I write out of concern about the Center for Peace and Conflict Studies at Ball State University, and its director, Professor George Wolfe.
BSU student Brett Mock recently contacted our organization with an account of his experience in Professor Wolfe's "Introduction to Peace Studies and Conflict Resolution" class last spring. He describes an intellectual atmosphere that was entirely closed to all political or philosophical viewpoints that differed from Professor Wolfe's personal belief in extreme pacifism. Students who attempted to argue that violence is sometimes the only means to achieving peaceful resolution were intimidated from presenting their views to the class.
Among the specific violations of academic freedom alleged in this class:
-Professor Wolfe asserted to the class that violent responses to violent aggression are never acceptable, even in extreme circumstances, thus alienating and silencing those members of the class who believe that force can be an instrument of peace.
-When a book report and presentation were assigned to the class, Professor Wolfe refused a student request to review a book presenting a theory of non-peaceful resolution to conflict.
-Professor Wolfe created the impression that he would lower students' grades on papers when he disagreed with their views, claiming that they "didn't understand how peaceful resistance works."
-Many articles were distributed in class criticizing U.S. military action in Afghanistan and Iraq and highlighting casualties, but not a single article was presented defending the decision to go to war.
-In order to receive full credit in his course, Professor Wolfe requires students to be involved in one of the ideological programs he promotes: devoting a semester to Peace Workers, mediating at the Peace Studies Center, or attending Interfaith Fellowship meetings. Failure to comply would result in a lowered grade.
-Professor Wolfe offered extra credit to students who attended a university-sponsored trip to Washington, DC for the purpose of protesting the war in Iraq. No funding or extra credit was granted to students who would have preferred to show their support for the war on terror.
In short, Professor Wolfe's conduct in the classroom smacks of indoctrination, not education, and constitutes a blatant violation of his students' academic freedoms. It is deeply troubling that at a prominent university like Ball State, a professor would find it acceptable to coerce students into accepting his own personal political creed with no regard for the importance of encouraging open debate and discussion on complicated issues.
We believe that an apology is in order from Professor Wolfe to the students in the Peace Studies program and request that your office launch an immediate inquiry to ascertain whether the Peace Studies program is appropriately fulfilling its educational mission.

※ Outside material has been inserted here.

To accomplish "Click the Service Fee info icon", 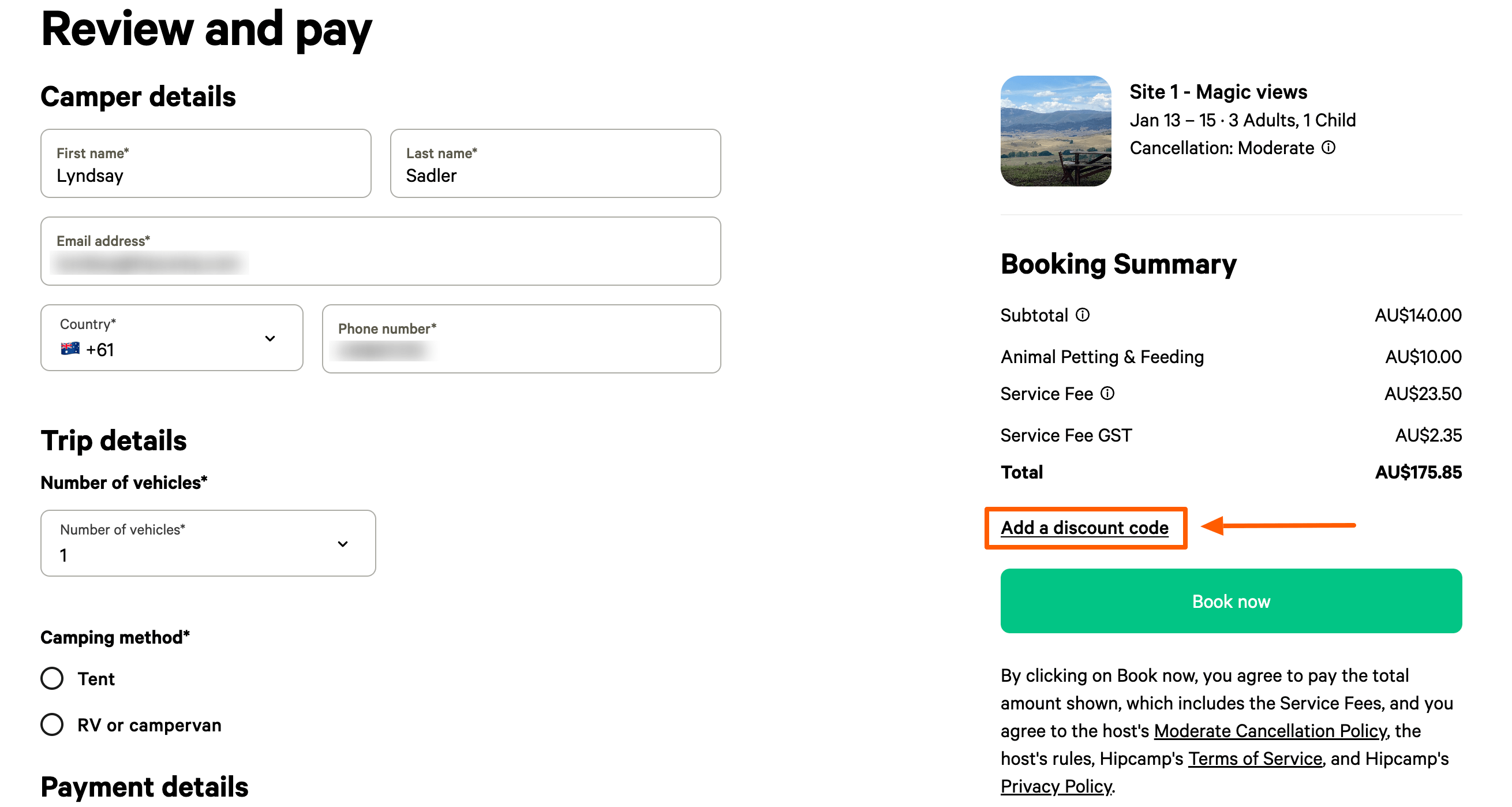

We would further like to see a policy statement from the Ball State administration reminding faculty and students alike that intellectual diversity is a primary educational value and the university is not to be used as a partisan political platform. To restore and/or strengthen the educational standard at the University, we would encourage you to incorporate the following statement in your existing diversity program:
Statement on Diversity:
This office was established with the premise that expanding diversity within the university enhances the educational experience and furthers the understanding of the entire scholarly community. An atmosphere of civility and mutual respect towards difference is indispensable to the educational process and enables the free interchange of ideas that is the basis of scholarship. These differences may be immutable or changeable, cultural, ethnic, religious, intellectual, ideological or political. Each of these qualities is integral to the identity we form as individuals, and all are essential to creating a vibrant university community composed of individuals with unique perspectives and backgrounds. The university must commit itself to a policy of inclusion, respect for difference, and fairness, and guarantee the same rights and freedoms to all its members to ensure the fullest degree of intellectual freedom.
I look forward to hearing from you in respect to these matters.